**Aim of the task:** Transcribe the forum thread on the ICC below word for word, from "You could rearrange" up to and including "and their representatives.".

**Text:**
━━━━━━━━━━

Get used to disappointment. That is what it means to be on top.

You could rearrange the world so that there was another power to hold the US
accountable, but you might then have difficulty holding _them_ accountable.

------
Arubis
As embarrassing as this is from the US side of things, it actually gives
credibility to the ICC that the Department of State feels it necessary to push
back against them.

------
jadell
From the ICC's standpoint, a simple counter to this would be to have member
countries deny entry to any US citizen on the ICC's "needs investigation"
list. That includes heads-of-state and their representatives.

Not that I'm advocating for that, but it seems like a solution that would be
pretty simple to implement.

------
mindcrash
This isn't news. At all.

━━━━━━━━━━

**Data shown:**

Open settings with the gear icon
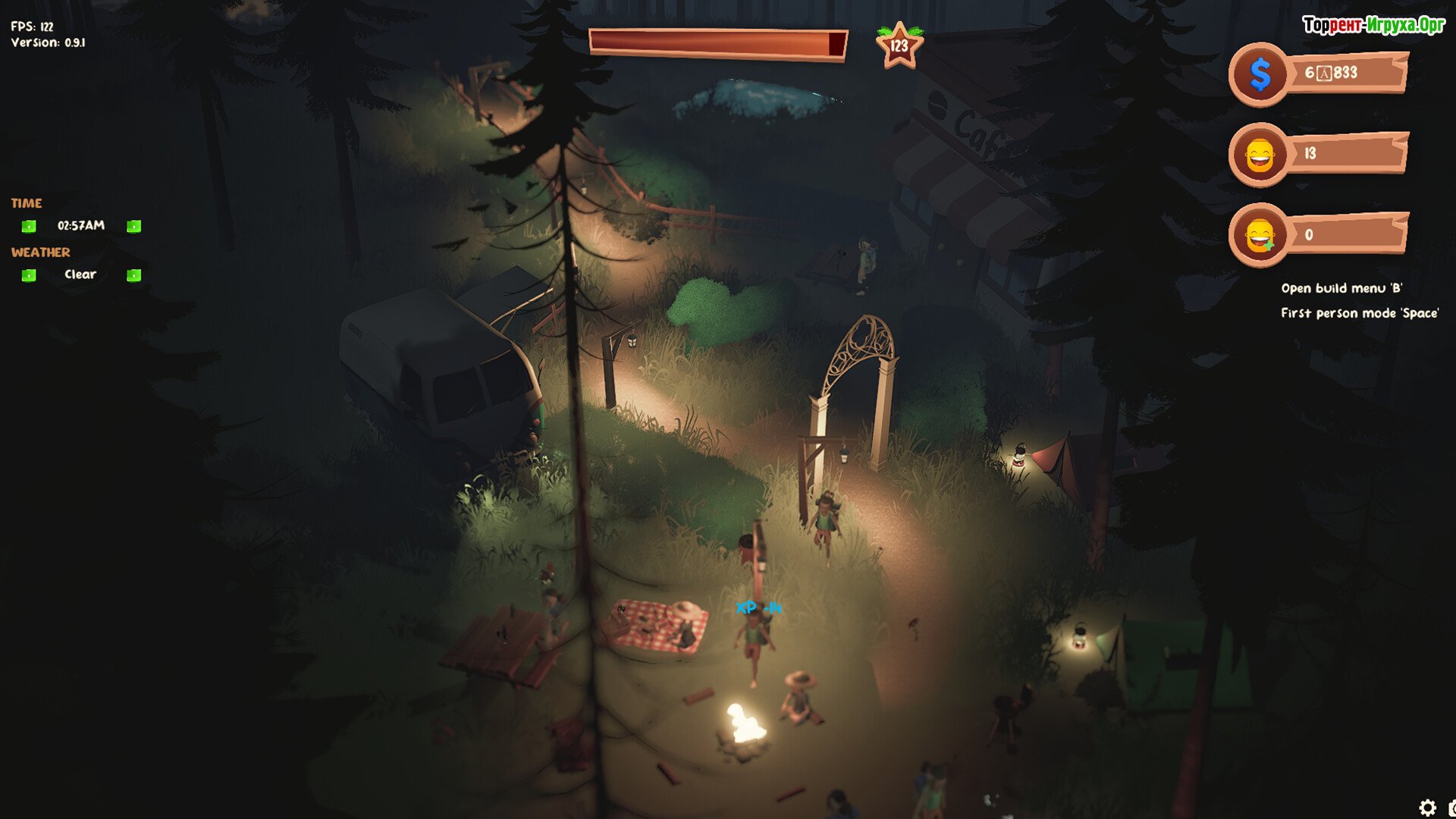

━━━━━━━━━━

**In response:**
You could rearrange the world so that there was another power to hold the US
accountable, but you might then have difficulty holding _them_ accountable.

------
Arubis
As embarrassing as this is from the US side of things, it actually gives
credibility to the ICC that the Department of State feels it necessary to push
back against them.

------
jadell
From the ICC's standpoint, a simple counter to this would be to have member
countries deny entry to any US citizen on the ICC's "needs investigation"
list. That includes heads-of-state and their representatives.